Tubuhku kembali melayang, kali ini tujuanku jelas, yaitu kembali di ruangan Sasuke dan meminta maaf padanya. Walau banyak benda menghalangi jalanku tetap saja tubuhku dengan mudah menembusnya. Inilah salah satu kelebihan dari roh.

"Sasuke, apa kau masih sibuk?"

"Hn"

"Aku minta maaf karena aku kau jadi bahan gossip para bawahanmu."

Dia menghentikan aktivitasnya lantas mendongak menatapku heran, "Maksudmu?"

"Gara-gara aku, kau dikira orang gila karena menyahutiku." Aku menunduk benar-benar menyesal telah membuatnya menjadi bahan gossip.

"Kau baru sadar?" Aku mendongak menatap wajahnya. "Itulah kenapa aku jarang menyahutimu jika banyak orang dan kau malah menambah rasa kesalku dengan semakin banyak bicara." Lanjutnya semakin membuatku merasa menyesal.

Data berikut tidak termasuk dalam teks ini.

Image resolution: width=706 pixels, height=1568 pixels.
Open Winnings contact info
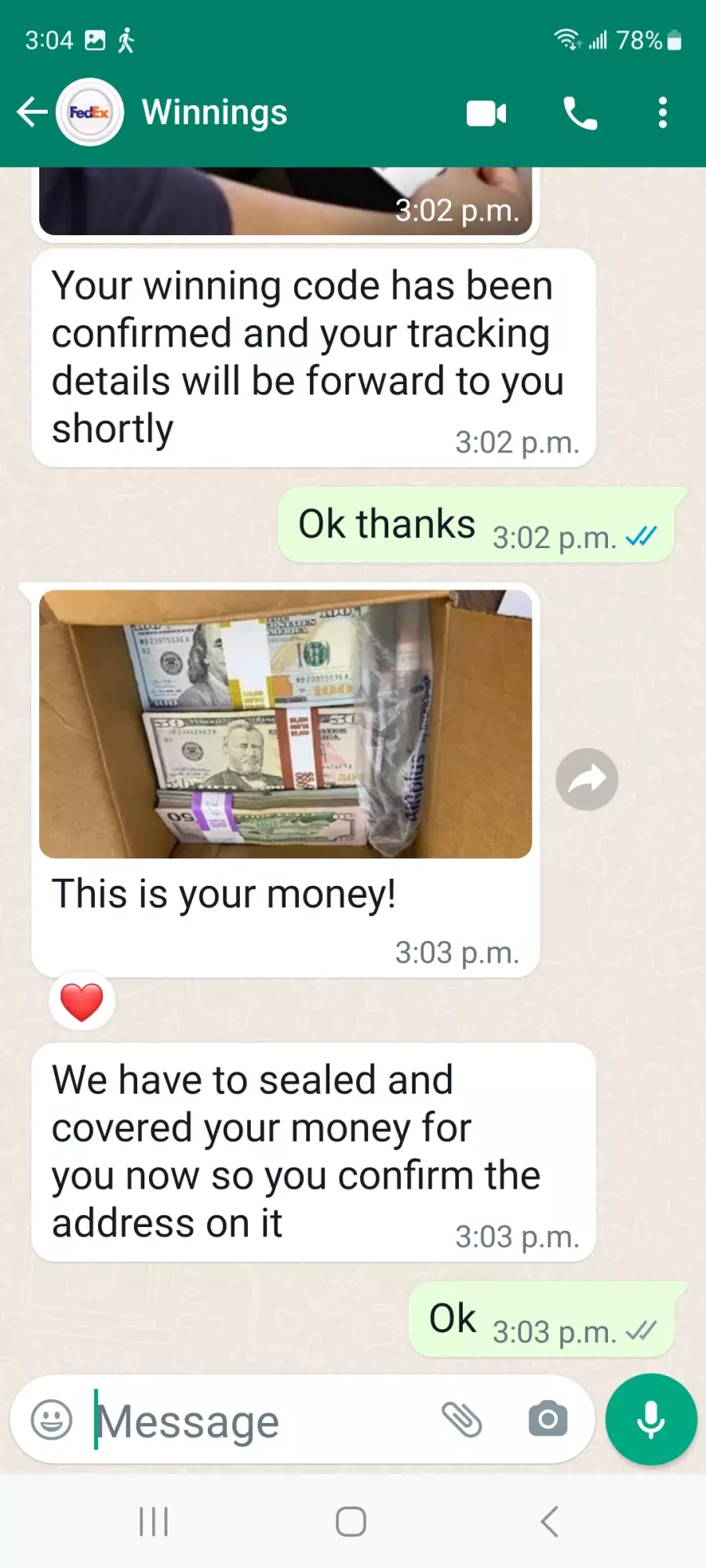coord(214,112)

"By the way, Sasuke. kapan kita mulai mencari tahu cara megembalikan tubuhku?" tanyaku penuh harap. Sangat berharap jika kami melakukannya dalam waktu yang cepat. Aku sudah tidak sabar untuk kembali ke dalam tubuhku dan melakukan aktivitas seperti biasa. Makan, tidur, olahraga, cari kerja, mendengar kembali ocehan orang tua dan teman-teman, dan banyak hal yang kurindukan. Membayangkannya saja sudah membuat tubuhku tak bisa berhenti bersorak. Rasanya ada sesuatu yang ingin keluar dari dalam tubuhku dan itu sangat menyenangkan.

"Tunggulah, hingga proyek ini selesai. Mungkin lusa kita sudah bisa melakukannya." Jawabnya tak mengindahkan perhatiannya pada komputer di depannya. Dan itu membuatku semakin berjingkrat kesenangan.

"Thank you Sasuke, you are the best. Hehehe..."

Namun walau dia menyetujui keinginanku, dia seperti menahan sesuatu. Entah perasaan itu apa, aku tidak bisa membacanya. Dia adalah orang yang paling sulit di baca. Walau sedih ataupun kecewa dia tetap bisa menampilkan tampang stoic hingga membuat orang lain sulit untuk mengerti dia.

Dan hari itulah aku bisa melihat dirinya yang sebenarnya, saat di rumah sakit beberapa waktu yang lalu. Melihat sahabat dan orang yang dicintainya menjalin kasih tepat di depan matanya membuat dia merasa kecewa, sedih, bahkan marah yang tak lagi bisa dia sembunyikan dan berkat itu dia hampir bunuh diri─ walau aku tahu bukan hanya itu yang membuatnya hampir memilih jalan pintas untuk menghilangkan emosi itu. Masalah kantor yang semakin buruk juga orang tuanya yang tak pernah akur dan adiknya yang hampir depresi karena orang tuanya.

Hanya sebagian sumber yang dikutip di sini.